At last he finished the gauntlet crawl through Wilshire Boulevard traffic. Turning in to Castle Heights, he whipped through the porte cochere past the valet and descended to the subterranean parking lot, drifting into his spot between two concrete pillars.
He grabbed a black sweatshirt from the back, tugged it on to cover the dried blood on his arm, and headed across the floor. He always took a moment outside the lobby door to close his eyes, draw in a breath, and ready himself for the transition into his other persona.
Evan Smoak, importer of industrial cleaning supplies. Another boring tenant.
Given the hour, the lobby was quiet, the air fragrant with the scent of lilies.
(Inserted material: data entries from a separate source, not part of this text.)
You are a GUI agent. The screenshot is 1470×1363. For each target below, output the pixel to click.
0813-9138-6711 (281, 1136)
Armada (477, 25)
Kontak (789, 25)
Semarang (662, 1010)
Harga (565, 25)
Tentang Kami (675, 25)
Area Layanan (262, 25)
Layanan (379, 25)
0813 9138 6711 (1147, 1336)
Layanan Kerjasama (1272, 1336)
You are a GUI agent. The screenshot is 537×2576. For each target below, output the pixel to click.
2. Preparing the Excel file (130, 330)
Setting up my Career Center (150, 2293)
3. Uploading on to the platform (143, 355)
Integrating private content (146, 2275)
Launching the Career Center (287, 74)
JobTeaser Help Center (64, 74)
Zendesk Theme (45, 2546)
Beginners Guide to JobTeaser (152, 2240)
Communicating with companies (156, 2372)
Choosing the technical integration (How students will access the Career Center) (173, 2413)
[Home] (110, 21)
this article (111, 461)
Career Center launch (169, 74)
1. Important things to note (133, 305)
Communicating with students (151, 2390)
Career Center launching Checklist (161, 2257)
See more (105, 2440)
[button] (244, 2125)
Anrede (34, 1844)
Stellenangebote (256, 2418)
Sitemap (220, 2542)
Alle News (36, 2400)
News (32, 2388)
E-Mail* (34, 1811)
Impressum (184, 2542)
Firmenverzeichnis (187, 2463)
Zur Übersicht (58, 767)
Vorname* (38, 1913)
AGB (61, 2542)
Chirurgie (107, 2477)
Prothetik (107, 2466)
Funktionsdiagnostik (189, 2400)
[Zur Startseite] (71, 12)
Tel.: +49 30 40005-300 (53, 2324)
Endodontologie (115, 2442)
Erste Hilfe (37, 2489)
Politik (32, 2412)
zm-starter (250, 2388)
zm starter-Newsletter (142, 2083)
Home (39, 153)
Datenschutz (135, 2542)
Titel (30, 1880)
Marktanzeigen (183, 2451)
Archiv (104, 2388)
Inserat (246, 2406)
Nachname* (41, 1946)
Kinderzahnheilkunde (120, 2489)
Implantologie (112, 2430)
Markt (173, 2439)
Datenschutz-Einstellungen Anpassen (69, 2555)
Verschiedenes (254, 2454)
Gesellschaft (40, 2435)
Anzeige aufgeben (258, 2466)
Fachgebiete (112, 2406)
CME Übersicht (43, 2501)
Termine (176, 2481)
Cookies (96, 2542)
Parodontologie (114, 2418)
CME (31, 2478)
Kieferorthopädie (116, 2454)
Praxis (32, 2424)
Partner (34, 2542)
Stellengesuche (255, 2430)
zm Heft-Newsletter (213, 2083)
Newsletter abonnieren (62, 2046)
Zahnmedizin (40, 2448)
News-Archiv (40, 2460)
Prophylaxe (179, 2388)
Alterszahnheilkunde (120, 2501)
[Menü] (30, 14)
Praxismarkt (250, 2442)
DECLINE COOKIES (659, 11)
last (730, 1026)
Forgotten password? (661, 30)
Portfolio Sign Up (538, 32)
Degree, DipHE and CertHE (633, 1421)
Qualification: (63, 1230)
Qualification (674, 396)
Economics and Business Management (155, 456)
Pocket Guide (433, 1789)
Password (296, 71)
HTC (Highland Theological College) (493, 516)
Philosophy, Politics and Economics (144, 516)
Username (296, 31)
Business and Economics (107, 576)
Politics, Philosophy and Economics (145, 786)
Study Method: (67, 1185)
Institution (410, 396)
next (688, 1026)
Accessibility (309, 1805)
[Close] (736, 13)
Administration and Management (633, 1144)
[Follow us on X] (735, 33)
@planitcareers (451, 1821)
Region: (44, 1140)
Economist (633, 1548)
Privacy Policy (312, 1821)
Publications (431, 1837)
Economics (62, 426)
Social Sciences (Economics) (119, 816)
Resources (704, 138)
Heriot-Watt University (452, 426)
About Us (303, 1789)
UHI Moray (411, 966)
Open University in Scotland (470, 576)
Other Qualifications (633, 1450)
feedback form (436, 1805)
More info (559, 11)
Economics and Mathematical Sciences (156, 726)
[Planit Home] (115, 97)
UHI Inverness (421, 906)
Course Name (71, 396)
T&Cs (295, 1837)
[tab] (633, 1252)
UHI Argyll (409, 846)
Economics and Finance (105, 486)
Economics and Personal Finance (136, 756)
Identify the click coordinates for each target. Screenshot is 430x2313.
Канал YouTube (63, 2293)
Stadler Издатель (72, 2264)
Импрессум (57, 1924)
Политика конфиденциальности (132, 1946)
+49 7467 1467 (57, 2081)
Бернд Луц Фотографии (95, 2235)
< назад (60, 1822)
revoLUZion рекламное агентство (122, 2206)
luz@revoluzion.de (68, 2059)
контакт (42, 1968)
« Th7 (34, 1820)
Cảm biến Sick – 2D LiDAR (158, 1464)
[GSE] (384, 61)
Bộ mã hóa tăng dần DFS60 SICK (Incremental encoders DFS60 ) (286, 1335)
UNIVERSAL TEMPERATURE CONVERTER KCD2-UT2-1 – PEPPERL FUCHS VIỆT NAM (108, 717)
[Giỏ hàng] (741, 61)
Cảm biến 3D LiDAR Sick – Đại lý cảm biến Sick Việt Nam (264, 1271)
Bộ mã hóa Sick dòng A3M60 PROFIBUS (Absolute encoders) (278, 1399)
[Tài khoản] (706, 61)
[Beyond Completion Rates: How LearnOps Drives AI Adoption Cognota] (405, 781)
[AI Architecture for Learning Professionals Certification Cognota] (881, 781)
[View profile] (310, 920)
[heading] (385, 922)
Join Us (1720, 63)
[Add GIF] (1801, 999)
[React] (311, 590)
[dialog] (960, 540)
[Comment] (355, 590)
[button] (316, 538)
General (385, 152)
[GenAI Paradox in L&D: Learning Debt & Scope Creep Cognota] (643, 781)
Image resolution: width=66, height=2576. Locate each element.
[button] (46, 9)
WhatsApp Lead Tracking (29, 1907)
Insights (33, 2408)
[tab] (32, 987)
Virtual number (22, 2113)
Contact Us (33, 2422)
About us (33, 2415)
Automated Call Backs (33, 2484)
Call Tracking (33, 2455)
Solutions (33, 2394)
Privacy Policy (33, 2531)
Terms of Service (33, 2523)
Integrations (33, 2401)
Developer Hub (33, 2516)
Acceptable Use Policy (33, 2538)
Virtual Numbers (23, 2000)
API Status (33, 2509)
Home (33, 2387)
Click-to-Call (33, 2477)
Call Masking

Evan crossed briskly to the elevator, nodding at the security guard. “Evening, Joaquin.”
Joaquin looked up from the bank of monitors running live feeds from the building’s perimeter and hallways. Castle Heights prided itself on its security, an additional selling point to attract moneyed middle-aged tenants and flush retirees.
“Evening, Mr. Smoak. You have a good night?”
“Typical Thursday,” Evan said. “Burgers with the guys.”
Joaquin controlled the elevators from behind the high counter — another safety measure — and his shoulder dipped as he pressed the button for the car. Evan lifted a hand in thanks, noticed the flecks of dried blood beneath his fingernails, and lowered it quickly. He stepped inside, the button for the twenty-first floor already lit.
The doors were just sliding closed when he heard a familiar voice call out, “Wait! Hold the elevator, Joaquin—please.” The patter of footsteps. “I meant the ‘please’ to come first so I didn’t sound all ordery, but—”
The doors parted again, and Evan came face-to-face with Mia Hall. Her sleeping nine-year-old was slumped in her arms, his chin resting on her shoulder.
Mia’s eyes rose to meet Evan’s, and she froze.
She was rarely caught off guard, but now her mouth was slightly ajar, a flush coming up beneath the faint scattering of freckles across the bridge of her nose.